Below are several highlights from the diary:
  • January 1: Hundley listed his debts and assets and voiced approval for Senator Stephen Douglas over Senate candidate Abraham Lincoln.
  • January 30: Hundley discussed reading Livingston’s "Travels in Africa" and points out abolitionists' inconsistencies.
  • February 5: Hundley recorded that his wife’s grandmother died in Virginia, leaving 17 family servants to her and her other grandchildren. The relatives in Virginia wanted to pay Hundley's wife for her share of the slaves, so that they would not have to be sold.
  • February 27: Hundley reported that some Chicagoans had contributed $10,000 to purchase Mount Vernon from a relative of George Washington.
  • February 28: Hundley wrote that General Daniel Sickles had shot and killed United States Attorney for the District of Columbia Philip Barton Keys for having an affair with Sickles's wife.
  • April 21: Hundley heard Henry Ward Beecher lecture and concluded that he was only a second-rate man with little grasp of intellect or depth of thought: "His forte is neither reason nor common sense."
  • July 1: Hundley wrote that Napoleon III’s Franco-Austrian war had depressed grain prices and that he wanted to buy some wheat on speculation. However, the depression in the grain market had caused some of the most prominent grain dealers in Chicago to fail.
  • October 18: Hundley learned of John Brown's raid on Harper's Ferry.
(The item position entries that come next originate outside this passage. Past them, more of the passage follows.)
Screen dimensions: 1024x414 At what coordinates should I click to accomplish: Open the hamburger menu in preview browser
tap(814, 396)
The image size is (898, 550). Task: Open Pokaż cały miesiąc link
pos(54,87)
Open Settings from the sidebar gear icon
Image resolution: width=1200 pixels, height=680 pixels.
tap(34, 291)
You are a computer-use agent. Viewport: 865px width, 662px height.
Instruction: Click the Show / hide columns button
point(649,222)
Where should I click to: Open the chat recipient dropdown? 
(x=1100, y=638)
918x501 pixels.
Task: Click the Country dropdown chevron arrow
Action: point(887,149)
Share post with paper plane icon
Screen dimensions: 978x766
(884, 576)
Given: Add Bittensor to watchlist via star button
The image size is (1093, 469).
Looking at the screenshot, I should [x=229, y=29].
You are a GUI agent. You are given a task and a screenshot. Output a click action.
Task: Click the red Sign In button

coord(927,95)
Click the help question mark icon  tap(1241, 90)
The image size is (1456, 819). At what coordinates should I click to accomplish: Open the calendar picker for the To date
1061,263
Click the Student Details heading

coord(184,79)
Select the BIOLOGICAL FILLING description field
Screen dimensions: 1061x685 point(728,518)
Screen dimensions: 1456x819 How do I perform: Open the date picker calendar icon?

He referred to Brown as a "crimson sinner," and called for his life as punishment for the raid.
  • October 20: Hundley revealed his happiness at the deaths of Brown's sons: they lie "stark dead upon the sail of Slavery."
  • October 22: Hundley incorrectly assumed that Harper's Ferry would "prove the death-blow of [the Republican] party, and will force them to abandon their separate organization and unite with the general position."
  • October 27: Hundley mentioned that an "ultra Republican [...] believed Brown would be canonized as a martyr for Liberty in one hundred years from to-day."
  • October 29: Hundley reported that William H. Seward was implicated in "the sad affair of Harper's Ferry," and Hundley predicted the end of Seward's political career.
  • November 2: Hundley wrote of Brown’s conviction.
  • December 1: Hundley worried about the "imminent dissolution of the Union." He argued with an abolitionist that the Bible sanctioned slavery.
  • December 2:, Hundley expressed his hope that the Union would be saved and that Brown's actions would not cause it to rupture.
  • December 21: his brother arrived from Alabama with $2,000, which enabled him to pay off his creditors. He put his wife, his three young children, and a servant on a train for Alabama and set off for New York City for the winter, where he planned to enroll in a seminary and study to become a Baptist minister.